CARTA A UM AMIGO
Reinaldo de Morais Filho

São três horas da manhã. Acabou a programação na televisão e eu estou em casa acordado, sem ter posto um gole sequer de álcool na boca. E me sinto completamente embriagado: o teto está rodando, o visor do computador não se fixa diante de mim, a barriga remexe em um enjôo tétrico.

E não pus um gole sequer de álcool na garganta: recusei os convites que recebi, desde a semana passada, para os bares da vida. Abandonei os amigos um pouco, e tenho me prestado a estudar quando tenho um tempinho. Ou melhor, estudar no pouco tempo que a concentração aparece, no instante fugaz em que não me ocupo com minha maior arquitetura.

Estou embriagado de uma droga que se chama... de uma droga que causa prazer, que invade meu corpo por todos os poros, que me amolece os ossos das pernas e me dá um frio na barriga. Estou apaixonado e acho que é amor. A visão turva a enxerga sobre todos os corpos, sobre o meu.

Nem dormi desde o dia em que ela chegou, largou as coisas dela na cidade do interior em que seus pais se meteram e veio me visitar. Largou os pais, se meteu em um ônibus velho, andou passos desnecessários. Para me ver.

Olhei no espelho, de barba feita, cabelo arrumado, pele bronzeada, e não vi nada que merecesse. Acho que ela quis dizer que me ama. Que me adora, no mínimo. Adora. Isso ela diz toda hora, e eu ainda não pude entender do que se trata; repito para não ter que dizer que a amo sozinho. Seria um desequilíbrio sentimental: amar é muito mais forte que adorar. Eu adoro pizza, sorvete, cinema...

Nem dormi esta noite, madrugada adentro, a angústia apertando meu peito, a vontade de escrever para alguém. Um amigo, uma amiga, você. O que se vai pensar de um homem de vinte e dois anos apaixonado, zanzando pela casa, ouvindo os últimos barulhinhos da rua adormecida lá em baixo? Tudo tem um tempo, e tenho medo que o meu tempo se esgotou; a partir de um certo instante o amor vira piegas, infantilidade, fraqueza.

O que você acha de mim? O que você acha do amor? E do tempo?

Pensamentos tortos. Enquanto falava com ela, trocando carícias, no seio da sua juventude, da minha inocência, pensei em casamento.
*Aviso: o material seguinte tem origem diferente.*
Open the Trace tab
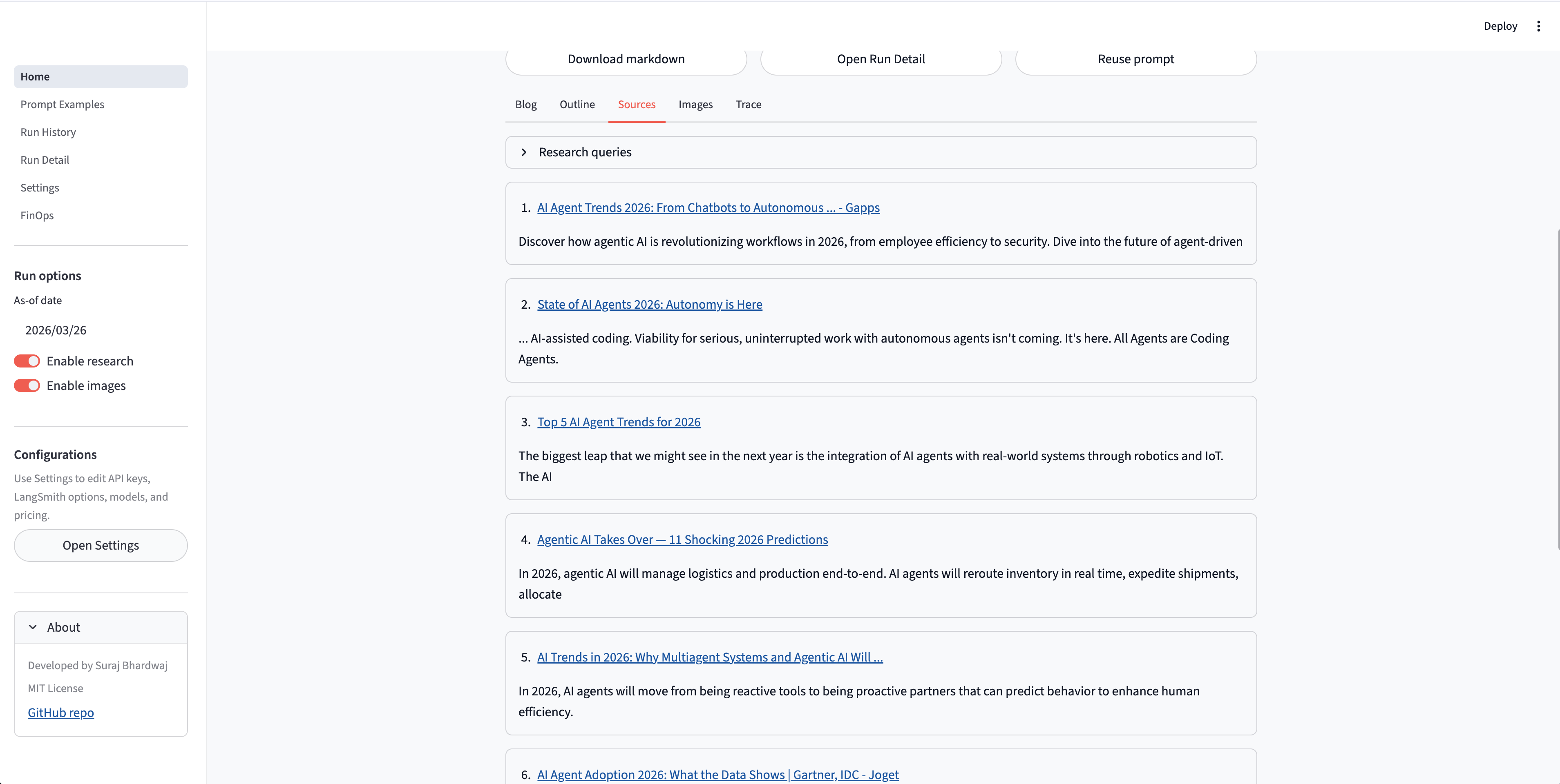 (748, 105)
Quis casar. E pior: quis morar junto, perguntei para ela, ousei citar uma versão de nosso relacionamento. Logo eu, que sempre tive a certeza de que casaria aos trinta e sete, teria um filho aos quarenta; e manteria minha casa, independente, cada um com seu lar, seu refúgio para não acabar no sofá depois de uma briga, para passar uns dias isolados. Sempre achei que casar seria mais fácil que dividir o mesmo teto.
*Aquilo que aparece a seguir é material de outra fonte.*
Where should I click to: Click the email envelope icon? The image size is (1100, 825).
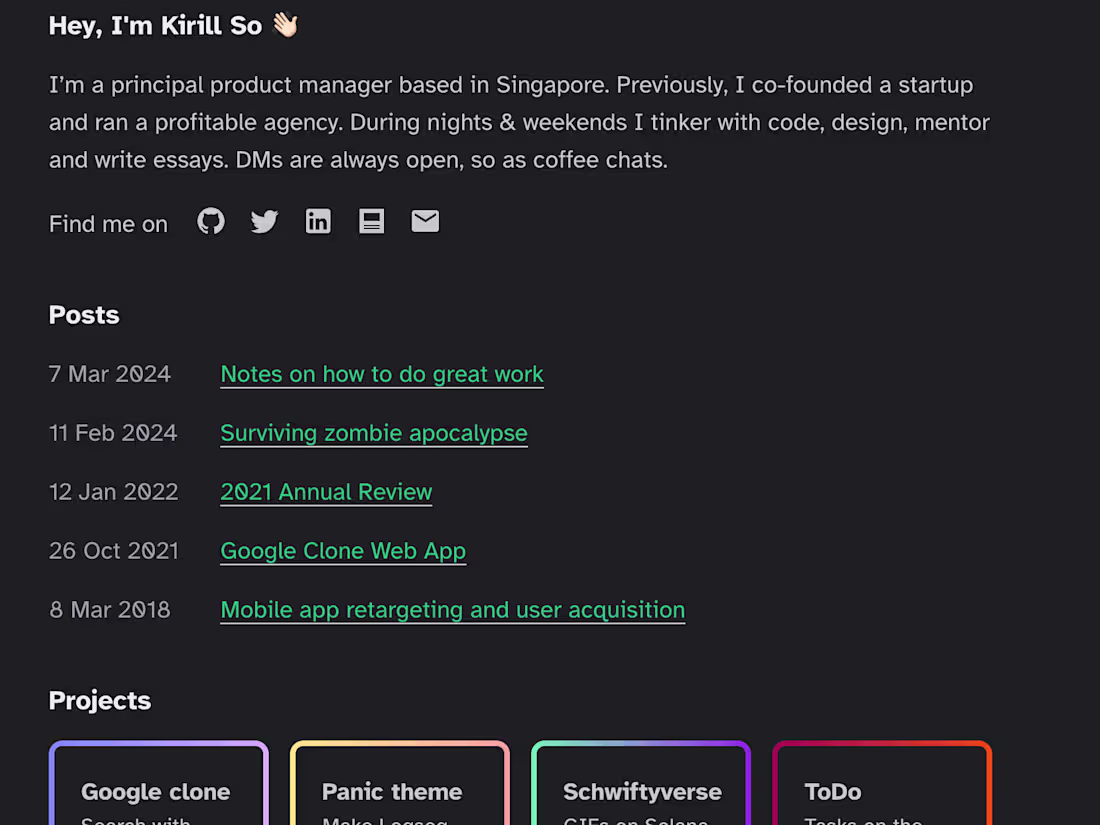pos(425,221)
Pueril e pessimista. Paradoxo. Pois toda criança guarda, na pureza do espírito, o dom da esperança, que rima com confiança, que se espelha no otimismo. Incoerência. Eu penso no erro, na desgraça, na solidão. Penso depois de ter vivido vinte e dois anos, nada de infantil, puro resquício de uma vida longa em curto tempo.
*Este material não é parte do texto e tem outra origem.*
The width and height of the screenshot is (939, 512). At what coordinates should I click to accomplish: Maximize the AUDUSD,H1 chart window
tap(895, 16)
E engulo minhas palavras, meu sentimento, meus desejos. Engulo, mas não sei mentir. Quando ela pergunta, tropeço nas vírgulas, engasgo com a mentira. E passo insegurança. Pior que um homem apaixonado é um homem inseguro. E ela me olha de forma equilibrada, sem mexer a boca, sem dobrar a coluna, ereta e impávida. Morro de medo!

Medo, insegurança, pessimismo, infantilidade, dúvidas. Sinto-me bêbado, insone, ansioso, assustado. Daqui a pouco amanhece, o mundo gira outra vez, gira, gira, minha barriga se contorce, ao bater dos ponteiros, do tempo. "Vai dormir, desgraçado!" Daqui a pouco o dia acorda, ela desperta, me liga, está na hora de nos encontrarmos. E a sonolência ressaltará os temores, a gastrite.

Dor! Lá vou eu outra vez me entregar a paixão, ao açoite, ao castigo. Como o escravo que se lambuza da torta que a sinhá deixa esfriar na janela. Come quente, esfria na pança, requenta no tronco, quando percebe que sofrer vale a pena, vale o couro grudado nas chagas, chiando nas costelas magras; o gosto em seus lábios, do doce e do fel, vale o tempo da sua vida.